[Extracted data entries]
· · ·
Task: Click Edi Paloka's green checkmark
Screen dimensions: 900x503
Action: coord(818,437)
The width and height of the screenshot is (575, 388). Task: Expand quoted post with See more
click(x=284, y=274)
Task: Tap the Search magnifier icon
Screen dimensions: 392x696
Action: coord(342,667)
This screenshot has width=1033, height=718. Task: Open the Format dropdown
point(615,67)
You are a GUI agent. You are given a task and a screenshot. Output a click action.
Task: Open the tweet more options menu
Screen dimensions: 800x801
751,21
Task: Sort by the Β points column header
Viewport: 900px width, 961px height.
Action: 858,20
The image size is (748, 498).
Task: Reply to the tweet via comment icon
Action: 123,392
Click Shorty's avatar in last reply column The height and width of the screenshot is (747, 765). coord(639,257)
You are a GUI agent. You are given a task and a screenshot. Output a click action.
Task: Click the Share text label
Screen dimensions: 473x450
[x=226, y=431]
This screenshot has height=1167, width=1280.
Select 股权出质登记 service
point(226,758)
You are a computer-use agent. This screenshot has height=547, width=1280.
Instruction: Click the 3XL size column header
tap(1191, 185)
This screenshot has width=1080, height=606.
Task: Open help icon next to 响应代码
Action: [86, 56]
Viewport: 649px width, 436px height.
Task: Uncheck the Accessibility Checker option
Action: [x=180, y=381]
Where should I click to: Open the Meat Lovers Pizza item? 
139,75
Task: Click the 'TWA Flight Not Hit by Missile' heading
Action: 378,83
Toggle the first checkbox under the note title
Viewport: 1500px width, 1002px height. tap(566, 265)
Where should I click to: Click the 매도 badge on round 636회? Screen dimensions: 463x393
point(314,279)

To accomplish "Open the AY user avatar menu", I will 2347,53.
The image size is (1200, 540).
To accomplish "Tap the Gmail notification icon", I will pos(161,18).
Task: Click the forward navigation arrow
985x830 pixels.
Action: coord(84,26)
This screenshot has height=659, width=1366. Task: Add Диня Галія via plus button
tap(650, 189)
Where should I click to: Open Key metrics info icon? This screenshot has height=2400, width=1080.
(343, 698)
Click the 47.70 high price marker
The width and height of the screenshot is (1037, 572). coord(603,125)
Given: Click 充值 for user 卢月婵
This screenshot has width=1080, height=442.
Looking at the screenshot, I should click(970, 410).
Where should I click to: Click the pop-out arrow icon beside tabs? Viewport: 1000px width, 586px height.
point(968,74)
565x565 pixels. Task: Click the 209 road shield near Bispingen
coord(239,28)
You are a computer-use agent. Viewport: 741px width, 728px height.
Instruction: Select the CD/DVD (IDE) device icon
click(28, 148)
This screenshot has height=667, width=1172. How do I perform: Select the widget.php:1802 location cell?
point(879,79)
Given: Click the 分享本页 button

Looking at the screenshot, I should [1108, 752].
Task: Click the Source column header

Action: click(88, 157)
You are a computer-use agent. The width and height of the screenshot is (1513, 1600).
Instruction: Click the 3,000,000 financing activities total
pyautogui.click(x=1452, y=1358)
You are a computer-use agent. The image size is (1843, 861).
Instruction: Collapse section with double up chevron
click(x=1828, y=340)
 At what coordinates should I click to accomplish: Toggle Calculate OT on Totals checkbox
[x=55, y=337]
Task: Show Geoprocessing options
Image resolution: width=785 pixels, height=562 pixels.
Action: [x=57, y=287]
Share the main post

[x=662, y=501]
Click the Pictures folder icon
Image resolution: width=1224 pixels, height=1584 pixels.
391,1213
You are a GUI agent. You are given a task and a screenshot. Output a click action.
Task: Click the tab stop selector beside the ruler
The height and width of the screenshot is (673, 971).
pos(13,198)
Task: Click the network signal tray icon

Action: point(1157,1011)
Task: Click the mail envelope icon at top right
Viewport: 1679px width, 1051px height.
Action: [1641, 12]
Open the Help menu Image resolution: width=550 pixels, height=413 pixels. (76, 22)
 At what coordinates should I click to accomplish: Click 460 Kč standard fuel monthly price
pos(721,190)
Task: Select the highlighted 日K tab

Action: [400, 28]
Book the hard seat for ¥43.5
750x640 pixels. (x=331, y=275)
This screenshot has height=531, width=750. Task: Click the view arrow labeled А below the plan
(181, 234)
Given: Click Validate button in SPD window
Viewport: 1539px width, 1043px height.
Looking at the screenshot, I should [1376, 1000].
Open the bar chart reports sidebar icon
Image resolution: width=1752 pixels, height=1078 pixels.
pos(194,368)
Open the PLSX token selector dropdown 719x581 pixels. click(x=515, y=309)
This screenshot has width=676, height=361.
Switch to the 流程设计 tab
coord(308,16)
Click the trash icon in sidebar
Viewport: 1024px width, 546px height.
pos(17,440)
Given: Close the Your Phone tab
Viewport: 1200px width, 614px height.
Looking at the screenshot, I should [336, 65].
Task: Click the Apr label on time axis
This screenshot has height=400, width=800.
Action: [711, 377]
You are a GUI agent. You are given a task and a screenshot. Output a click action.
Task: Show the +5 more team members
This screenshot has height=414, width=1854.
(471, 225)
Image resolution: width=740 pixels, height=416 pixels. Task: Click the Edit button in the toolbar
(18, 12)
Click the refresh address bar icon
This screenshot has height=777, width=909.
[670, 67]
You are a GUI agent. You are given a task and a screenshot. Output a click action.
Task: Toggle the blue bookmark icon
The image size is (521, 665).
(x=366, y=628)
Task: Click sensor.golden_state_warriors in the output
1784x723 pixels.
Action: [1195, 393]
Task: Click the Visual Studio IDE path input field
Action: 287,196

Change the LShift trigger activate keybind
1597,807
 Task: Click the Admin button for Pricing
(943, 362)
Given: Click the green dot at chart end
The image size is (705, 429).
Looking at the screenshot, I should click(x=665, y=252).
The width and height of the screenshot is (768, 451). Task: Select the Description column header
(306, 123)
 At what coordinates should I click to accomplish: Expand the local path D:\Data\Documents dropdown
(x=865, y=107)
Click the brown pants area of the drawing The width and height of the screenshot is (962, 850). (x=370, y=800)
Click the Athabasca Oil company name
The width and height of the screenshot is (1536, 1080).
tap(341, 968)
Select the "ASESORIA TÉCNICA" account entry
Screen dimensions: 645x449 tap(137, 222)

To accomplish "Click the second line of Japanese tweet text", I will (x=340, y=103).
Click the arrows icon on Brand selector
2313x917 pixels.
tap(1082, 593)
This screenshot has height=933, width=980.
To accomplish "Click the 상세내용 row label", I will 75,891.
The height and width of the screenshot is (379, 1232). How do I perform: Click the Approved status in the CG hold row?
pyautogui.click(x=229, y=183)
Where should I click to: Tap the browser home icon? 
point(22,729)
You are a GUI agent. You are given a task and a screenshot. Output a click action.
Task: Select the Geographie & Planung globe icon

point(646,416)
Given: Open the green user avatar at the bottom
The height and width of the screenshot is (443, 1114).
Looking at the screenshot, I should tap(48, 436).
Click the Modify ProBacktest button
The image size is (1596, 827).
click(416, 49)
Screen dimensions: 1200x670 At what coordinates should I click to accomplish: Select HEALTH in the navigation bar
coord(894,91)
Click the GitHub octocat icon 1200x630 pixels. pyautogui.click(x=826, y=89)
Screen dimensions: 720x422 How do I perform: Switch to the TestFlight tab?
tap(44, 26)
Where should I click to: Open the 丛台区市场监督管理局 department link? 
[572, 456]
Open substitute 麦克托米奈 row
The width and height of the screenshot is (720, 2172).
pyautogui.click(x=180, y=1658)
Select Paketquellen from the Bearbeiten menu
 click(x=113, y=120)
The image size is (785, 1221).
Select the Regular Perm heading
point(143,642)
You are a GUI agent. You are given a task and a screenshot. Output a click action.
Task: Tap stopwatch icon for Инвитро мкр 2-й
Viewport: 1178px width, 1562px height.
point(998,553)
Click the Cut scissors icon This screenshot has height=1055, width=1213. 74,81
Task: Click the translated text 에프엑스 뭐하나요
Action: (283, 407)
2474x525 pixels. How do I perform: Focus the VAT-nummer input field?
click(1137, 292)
· · ·
- [Exercise]
Return, line for line and unchanged, the data from its first line through the line containing "This screenshot has height=1167, width=1280.".

- [Result of this exercise]
Task: Click Edi Paloka's green checkmark
Screen dimensions: 900x503
Action: coord(818,437)
The width and height of the screenshot is (575, 388). Task: Expand quoted post with See more
click(x=284, y=274)
Task: Tap the Search magnifier icon
Screen dimensions: 392x696
Action: coord(342,667)
This screenshot has width=1033, height=718. Task: Open the Format dropdown
point(615,67)
You are a GUI agent. You are given a task and a screenshot. Output a click action.
Task: Open the tweet more options menu
Screen dimensions: 800x801
751,21
Task: Sort by the Β points column header
Viewport: 900px width, 961px height.
Action: 858,20
The image size is (748, 498).
Task: Reply to the tweet via comment icon
Action: 123,392
Click Shorty's avatar in last reply column The height and width of the screenshot is (747, 765). coord(639,257)
You are a GUI agent. You are given a task and a screenshot. Output a click action.
Task: Click the Share text label
Screen dimensions: 473x450
[x=226, y=431]
This screenshot has height=1167, width=1280.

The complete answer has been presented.